▸ **Page excerpt**
►

In his usual maddening fashion, Rorty tells us the debate between Jackson and Dennett is not resolvable; it just comes down to “intuitions”.”  “The antinomies around which philosophical discussions cluster are not tensions built into the human mind but merely reflections of the inability to decide whether to use an old tool or a new one.  The inability to have an argument which amounts to manning one or another intuition pump results from the fact that either tool will serve most of our purposes equally well” (115).  I always think of Rorty of the Alfred E. Neumann of philosophers.  “What me worry?” as he makes his characteristic deflationary move: nothing much hangs on this disagreement, and there is no way to rationally adjudicate it.  You talk your way, I’ll talk mine, and let a thousand flowers bloom.

◄

▸ **Source data**
►

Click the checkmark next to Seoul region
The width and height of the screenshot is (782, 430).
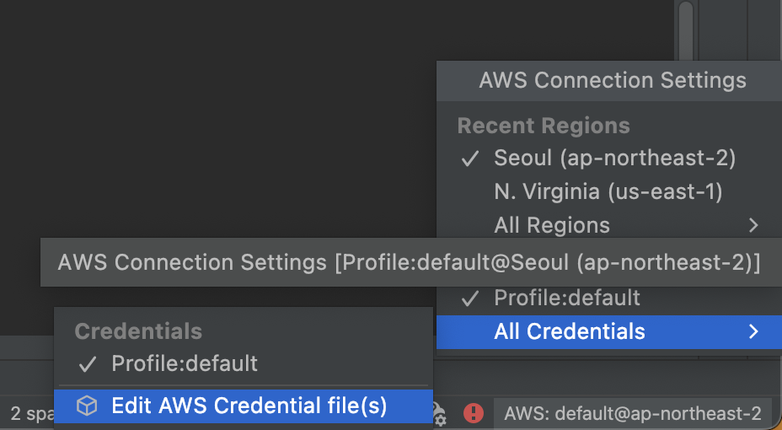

◄

Reproduce verbatim the part of the Rorty excerpt from "In his usual" up to and including "thousand flowers bloom.".

▸ **Correct answer**
In his usual maddening fashion, Rorty tells us the debate between Jackson and Dennett is not resolvable; it just comes down to “intuitions”.”  “The antinomies around which philosophical discussions cluster are not tensions built into the human mind but merely reflections of the inability to decide whether to use an old tool or a new one.  The inability to have an argument which amounts to manning one or another intuition pump results from the fact that either tool will serve most of our purposes equally well” (115).  I always think of Rorty of the Alfred E. Neumann of philosophers.  “What me worry?” as he makes his characteristic deflationary move: nothing much hangs on this disagreement, and there is no way to rationally adjudicate it.  You talk your way, I’ll talk mine, and let a thousand flowers bloom.